(INPUT RECORDS Opens)

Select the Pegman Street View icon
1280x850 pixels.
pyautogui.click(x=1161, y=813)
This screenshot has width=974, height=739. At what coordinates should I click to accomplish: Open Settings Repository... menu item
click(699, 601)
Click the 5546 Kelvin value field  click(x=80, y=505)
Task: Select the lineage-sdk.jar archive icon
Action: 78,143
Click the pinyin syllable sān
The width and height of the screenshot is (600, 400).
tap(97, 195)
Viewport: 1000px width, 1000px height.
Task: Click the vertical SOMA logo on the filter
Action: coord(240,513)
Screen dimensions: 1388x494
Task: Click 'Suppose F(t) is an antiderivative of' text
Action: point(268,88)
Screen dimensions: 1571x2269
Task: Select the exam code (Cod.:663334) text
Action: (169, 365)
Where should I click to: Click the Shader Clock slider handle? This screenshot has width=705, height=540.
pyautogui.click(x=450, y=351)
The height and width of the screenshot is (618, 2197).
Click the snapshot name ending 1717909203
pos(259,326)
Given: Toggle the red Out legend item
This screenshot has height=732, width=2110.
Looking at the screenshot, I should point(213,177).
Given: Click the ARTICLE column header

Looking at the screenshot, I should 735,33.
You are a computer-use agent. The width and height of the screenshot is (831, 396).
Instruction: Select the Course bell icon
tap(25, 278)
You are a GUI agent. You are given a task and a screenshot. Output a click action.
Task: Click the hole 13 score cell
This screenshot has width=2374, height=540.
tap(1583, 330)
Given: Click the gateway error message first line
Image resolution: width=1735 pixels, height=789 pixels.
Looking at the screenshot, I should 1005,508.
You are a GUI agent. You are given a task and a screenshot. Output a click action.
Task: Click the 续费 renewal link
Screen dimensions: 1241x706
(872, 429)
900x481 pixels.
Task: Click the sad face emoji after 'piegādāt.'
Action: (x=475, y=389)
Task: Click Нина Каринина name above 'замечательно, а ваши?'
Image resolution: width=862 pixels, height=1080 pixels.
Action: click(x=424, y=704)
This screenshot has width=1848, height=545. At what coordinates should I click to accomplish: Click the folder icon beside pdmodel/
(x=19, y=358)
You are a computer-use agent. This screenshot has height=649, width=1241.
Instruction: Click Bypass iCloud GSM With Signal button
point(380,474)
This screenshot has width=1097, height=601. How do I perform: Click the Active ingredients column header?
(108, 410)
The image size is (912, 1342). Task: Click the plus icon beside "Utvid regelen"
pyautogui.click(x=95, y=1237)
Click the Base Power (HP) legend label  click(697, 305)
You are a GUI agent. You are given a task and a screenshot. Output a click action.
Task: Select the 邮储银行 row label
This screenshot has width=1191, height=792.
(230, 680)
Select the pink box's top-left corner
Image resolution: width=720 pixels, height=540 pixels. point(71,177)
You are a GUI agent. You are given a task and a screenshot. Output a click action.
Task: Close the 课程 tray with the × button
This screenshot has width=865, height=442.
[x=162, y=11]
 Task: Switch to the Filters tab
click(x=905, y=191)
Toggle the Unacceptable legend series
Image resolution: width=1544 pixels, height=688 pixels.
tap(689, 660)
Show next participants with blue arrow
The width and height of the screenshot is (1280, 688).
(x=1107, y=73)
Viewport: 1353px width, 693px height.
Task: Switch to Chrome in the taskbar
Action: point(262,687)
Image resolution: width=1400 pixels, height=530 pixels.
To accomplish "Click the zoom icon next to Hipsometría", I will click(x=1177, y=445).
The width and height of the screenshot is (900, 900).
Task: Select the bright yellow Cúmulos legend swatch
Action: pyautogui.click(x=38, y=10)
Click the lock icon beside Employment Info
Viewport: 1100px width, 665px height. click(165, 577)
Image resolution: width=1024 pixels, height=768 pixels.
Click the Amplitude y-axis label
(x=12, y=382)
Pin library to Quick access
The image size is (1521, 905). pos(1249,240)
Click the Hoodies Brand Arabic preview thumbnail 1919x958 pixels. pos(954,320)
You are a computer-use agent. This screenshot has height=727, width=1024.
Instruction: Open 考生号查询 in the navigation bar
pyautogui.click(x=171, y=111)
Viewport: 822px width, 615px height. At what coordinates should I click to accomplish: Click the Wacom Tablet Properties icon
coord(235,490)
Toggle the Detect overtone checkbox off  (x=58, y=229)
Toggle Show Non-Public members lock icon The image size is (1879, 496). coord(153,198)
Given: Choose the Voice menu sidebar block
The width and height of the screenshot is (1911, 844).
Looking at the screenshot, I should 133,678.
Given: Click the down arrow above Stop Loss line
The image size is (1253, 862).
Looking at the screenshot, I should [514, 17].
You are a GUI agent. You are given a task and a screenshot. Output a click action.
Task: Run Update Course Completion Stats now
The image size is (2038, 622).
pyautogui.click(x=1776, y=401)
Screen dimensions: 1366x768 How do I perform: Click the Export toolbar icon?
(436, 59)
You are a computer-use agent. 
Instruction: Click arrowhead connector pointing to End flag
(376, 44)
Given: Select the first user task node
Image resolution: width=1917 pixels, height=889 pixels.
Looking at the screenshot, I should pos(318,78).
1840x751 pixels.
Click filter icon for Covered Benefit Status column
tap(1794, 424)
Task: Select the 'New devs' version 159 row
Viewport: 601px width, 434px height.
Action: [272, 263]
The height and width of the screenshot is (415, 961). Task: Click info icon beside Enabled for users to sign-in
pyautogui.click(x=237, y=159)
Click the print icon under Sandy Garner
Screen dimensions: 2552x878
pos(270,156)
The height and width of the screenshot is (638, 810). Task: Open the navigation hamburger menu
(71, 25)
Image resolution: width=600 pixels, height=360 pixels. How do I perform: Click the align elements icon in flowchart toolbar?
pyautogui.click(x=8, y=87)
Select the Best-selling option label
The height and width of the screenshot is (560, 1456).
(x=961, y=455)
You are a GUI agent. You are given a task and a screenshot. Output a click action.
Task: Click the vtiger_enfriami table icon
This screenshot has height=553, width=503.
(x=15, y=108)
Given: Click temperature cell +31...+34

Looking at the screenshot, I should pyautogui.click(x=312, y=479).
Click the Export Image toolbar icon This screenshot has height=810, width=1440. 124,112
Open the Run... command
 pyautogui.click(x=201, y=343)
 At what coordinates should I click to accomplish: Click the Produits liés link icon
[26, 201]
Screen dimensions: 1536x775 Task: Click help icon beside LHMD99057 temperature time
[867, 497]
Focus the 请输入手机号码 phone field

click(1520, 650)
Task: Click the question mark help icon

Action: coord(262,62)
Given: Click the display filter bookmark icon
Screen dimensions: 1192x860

(INPUT RECORDS Closes)

*ACTIVITY:* Please output exactly the lines between the one holding "Image resolution: width=1544" and the one holding "1840x751 pixels." in the records above, inclusive, and nothing more.

*RESPONSE TO THE EXERCISE:*
Image resolution: width=1544 pixels, height=688 pixels.
tap(689, 660)
Show next participants with blue arrow
The width and height of the screenshot is (1280, 688).
(x=1107, y=73)
Viewport: 1353px width, 693px height.
Task: Switch to Chrome in the taskbar
Action: point(262,687)
Image resolution: width=1400 pixels, height=530 pixels.
To accomplish "Click the zoom icon next to Hipsometría", I will click(x=1177, y=445).
The width and height of the screenshot is (900, 900).
Task: Select the bright yellow Cúmulos legend swatch
Action: pyautogui.click(x=38, y=10)
Click the lock icon beside Employment Info
Viewport: 1100px width, 665px height. click(165, 577)
Image resolution: width=1024 pixels, height=768 pixels.
Click the Amplitude y-axis label
(x=12, y=382)
Pin library to Quick access
The image size is (1521, 905). pos(1249,240)
Click the Hoodies Brand Arabic preview thumbnail 1919x958 pixels. pos(954,320)
You are a computer-use agent. This screenshot has height=727, width=1024.
Instruction: Open 考生号查询 in the navigation bar
pyautogui.click(x=171, y=111)
Viewport: 822px width, 615px height. At what coordinates should I click to accomplish: Click the Wacom Tablet Properties icon
coord(235,490)
Toggle the Detect overtone checkbox off  (x=58, y=229)
Toggle Show Non-Public members lock icon The image size is (1879, 496). coord(153,198)
Given: Choose the Voice menu sidebar block
The width and height of the screenshot is (1911, 844).
Looking at the screenshot, I should 133,678.
Given: Click the down arrow above Stop Loss line
The image size is (1253, 862).
Looking at the screenshot, I should [514, 17].
You are a GUI agent. You are given a task and a screenshot. Output a click action.
Task: Run Update Course Completion Stats now
The image size is (2038, 622).
pyautogui.click(x=1776, y=401)
Screen dimensions: 1366x768 How do I perform: Click the Export toolbar icon?
(436, 59)
You are a computer-use agent. 
Instruction: Click arrowhead connector pointing to End flag
(376, 44)
Given: Select the first user task node
Image resolution: width=1917 pixels, height=889 pixels.
Looking at the screenshot, I should pos(318,78).
1840x751 pixels.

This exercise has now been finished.